Rewrite these lines with every "heading" changed to "title" and nothing else altered. Leave the pictures out.
==============================
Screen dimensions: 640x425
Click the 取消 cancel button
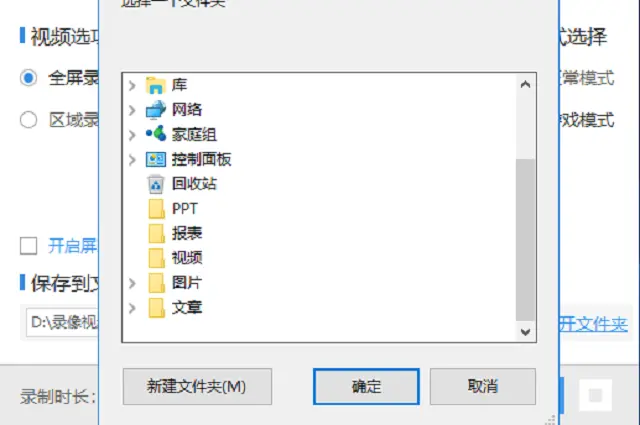point(483,387)
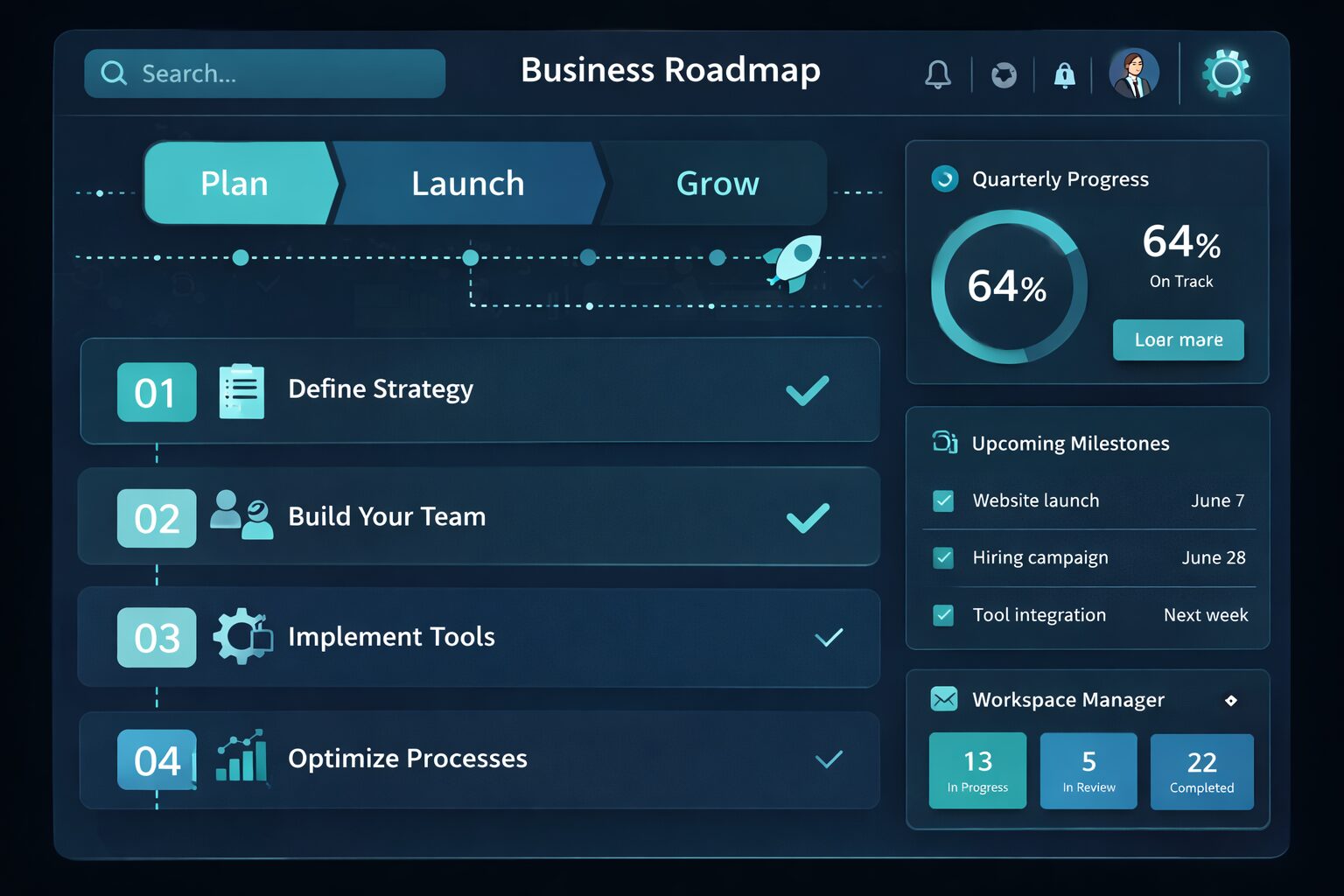Open the 13 In Progress tile
Viewport: 1344px width, 896px height.
point(977,770)
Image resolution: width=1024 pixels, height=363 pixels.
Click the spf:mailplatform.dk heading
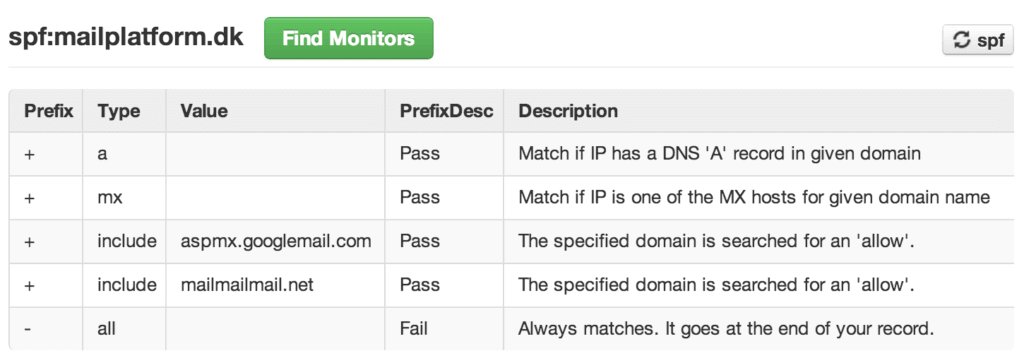126,38
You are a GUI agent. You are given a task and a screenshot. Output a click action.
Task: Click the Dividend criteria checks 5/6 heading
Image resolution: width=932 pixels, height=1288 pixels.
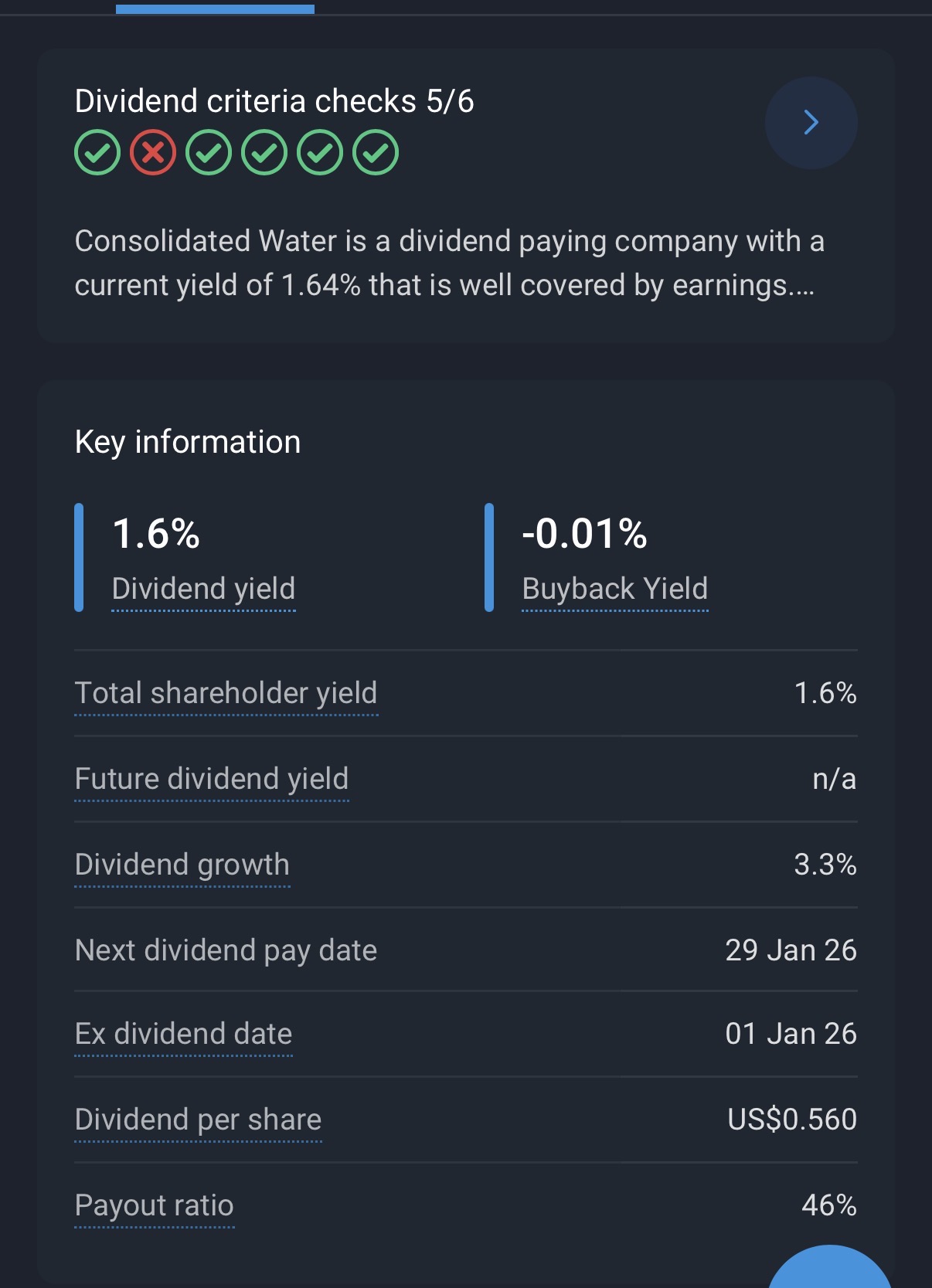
==============================
=== The output ===
Screen dimensions: 640x425
Click the 取消 cancel button
point(483,387)
Open the 13 In Progress tile
Viewport: 1344px width, 896px height.
point(977,770)
Image resolution: width=1024 pixels, height=363 pixels.
Click the spf:mailplatform.dk title
126,38
You are a GUI agent. You are given a task and a screenshot. Output a click action.
Task: Click the Dividend criteria checks 5/6 title
Image resolution: width=932 pixels, height=1288 pixels.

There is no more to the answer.